In the natural aging study, it was found that all papers suffered loss of optical properties over the very long period of the study. This was manifested by darkening (loss of brightness) and yellowing of the paper. For the lignin-containing papers, the loss of optical properties happened quickly. For the lignin-free papers, the loss was much slower, but did occur. In all cases, the property loss eventually reached a steady state condition and there was no further decline. The charts below portray brightness and yellowness changes for a representative array of the papers that were studied.
Paper Brightness Decrease after Extended Exposure To Natural Daylight Through a Window
Yellowness Increase after Extended Exposure To Natural Daylight Through a Window
In accelerated tests, it was found that there was a reasonably good fit between the shapes of the curves for brightness loss for both accelerated and natural aging even though time scales were very different. While it was only possible to approximate the long term natural exposures, by multiplying the results of aging in the solar simulator by 300, it was clear that the accelerated test easily separated general classes of photostability between the papers studied. The lignin-free papers were seen to have high optical stability. Those containing lignin were less stable. Paper that contained a mix of lignin-free and lignin-containing fiber was more stable than that which was composed of a high portion of lignin-containing fiber.
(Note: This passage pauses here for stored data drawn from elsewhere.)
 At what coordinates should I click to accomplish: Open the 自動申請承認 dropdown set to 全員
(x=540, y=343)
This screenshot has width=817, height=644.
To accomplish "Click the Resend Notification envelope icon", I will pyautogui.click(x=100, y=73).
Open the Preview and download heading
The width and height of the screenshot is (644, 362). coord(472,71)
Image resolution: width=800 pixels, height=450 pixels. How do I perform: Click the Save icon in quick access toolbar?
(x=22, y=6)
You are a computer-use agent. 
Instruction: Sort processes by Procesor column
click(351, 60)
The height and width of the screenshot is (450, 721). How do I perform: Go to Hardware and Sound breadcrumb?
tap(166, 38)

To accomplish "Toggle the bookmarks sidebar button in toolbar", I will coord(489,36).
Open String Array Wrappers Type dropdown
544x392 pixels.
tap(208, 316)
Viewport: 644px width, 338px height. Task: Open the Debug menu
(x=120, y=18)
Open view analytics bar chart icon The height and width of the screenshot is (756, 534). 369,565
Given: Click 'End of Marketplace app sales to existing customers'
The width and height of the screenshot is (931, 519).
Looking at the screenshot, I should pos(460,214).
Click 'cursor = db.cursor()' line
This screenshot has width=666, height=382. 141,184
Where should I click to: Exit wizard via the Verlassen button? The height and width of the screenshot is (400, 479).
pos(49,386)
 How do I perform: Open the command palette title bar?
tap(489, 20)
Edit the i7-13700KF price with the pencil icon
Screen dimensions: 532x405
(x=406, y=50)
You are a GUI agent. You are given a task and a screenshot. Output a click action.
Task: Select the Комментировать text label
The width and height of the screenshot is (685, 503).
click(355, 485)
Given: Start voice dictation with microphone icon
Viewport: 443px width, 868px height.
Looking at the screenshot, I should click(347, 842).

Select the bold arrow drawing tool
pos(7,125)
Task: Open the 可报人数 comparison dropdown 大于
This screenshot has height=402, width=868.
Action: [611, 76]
Papers Are Easily Separated Into General Classes of Photostability by Solar Simulator Exposure
It was found that lignin-containing papers could be ranked as to their relative stability between one and another through use of the solar simulator exposure with its full spectrum of light. When lignin-free papers were studied, they were so relatively stable that the solar simulator did not provide good rankings between them. However, use of the 350-nm ultraviolet light did provide good discrimination of the relative stabilities of lignin-free papers.
An unexpected finding from the very long-term natural aging study was that all papers suffered loss of mechanical strength to a degree considerably greater than expected. The best means to measure this loss of property was through fold endurance testing, as fold was confirmed to be the most sensitive of the mechanical strength tests.
Chemical analyses of the products produced by photoexposure showed good correlation between those produced during natural aging and those produced during accelerated aging. HPLC, IR and Raman spectroscopic studies were used to develop this finding.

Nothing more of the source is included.